UCSD Layoff from Career Appointment: Apply by 10/15/2019 for consideration with preference for rehire. All layoff applicants should contact their Employment Advisor.
Special Selection Applicants: Apply by 10/25/2019. Eligible Special Selection clients should contact their Disability Counselor for assistance.
The Patient Biller III is responsible for the full range of billing duties within the revenue cycle from claim generation to final payment disposition. The Patient Biller III will monitor, prioritize and ensure assigned work for the billing of claims, resolution of edits, attaching of records and all actions required to resolve open A/R are being addressed in a timely manner and in accordance with current departmental standards and performance metrics. The Patient Biller III works closely with internal customers and external business partners to take any and all assigned actions required to ensure the accurate and timely billing/resolution of claims for our patients.
High school diploma, G.E.D.; or an equivalent combination of education and experience.
A minimum of three (3) years of relevant experience medical claims billing.
A minimum of one (1) year of recent experience specifically related to processing and resolving claims within a medical billing environment.
Extensive knowledge of medical insurance billing/processes, billing documents, claim forms, HIPAA, PHI, and a thorough understanding of state and federal rules for billing and appealing medical claims.
Demonstrated knowledge of basic medical terminology, coding principles (CPT/HCPCS/ ICD10/modifiers) and accounting/cash handling procedures.
Proven ability to be able to read/understand insurance EOBs, correspondence and other payer communications in order to resolve outstanding bills.
Proficiency with MS Office Products (Mail, Excel and Word). Strong ability to type at least 25 wpm.
Detail-oriented, organized, and possesses excellent written and verbal communication skills.
Must have a strong customer focused mindset.

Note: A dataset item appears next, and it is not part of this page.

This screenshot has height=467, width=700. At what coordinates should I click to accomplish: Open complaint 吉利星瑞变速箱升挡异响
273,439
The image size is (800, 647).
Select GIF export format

Self-motivated and comfortable working independently as well collaborating as part of a team to accomplish common goals.
Some college coursework or an Associate Degree.
Three (3) years of recent experience specifically related to processing and resolving claims within a medical billing environment.
Prior Epic experience with Resolute Professional Billing.
Must be able to work various hours and locations based on business needs.
Employment is subject to a criminal background check and pre-employment physical.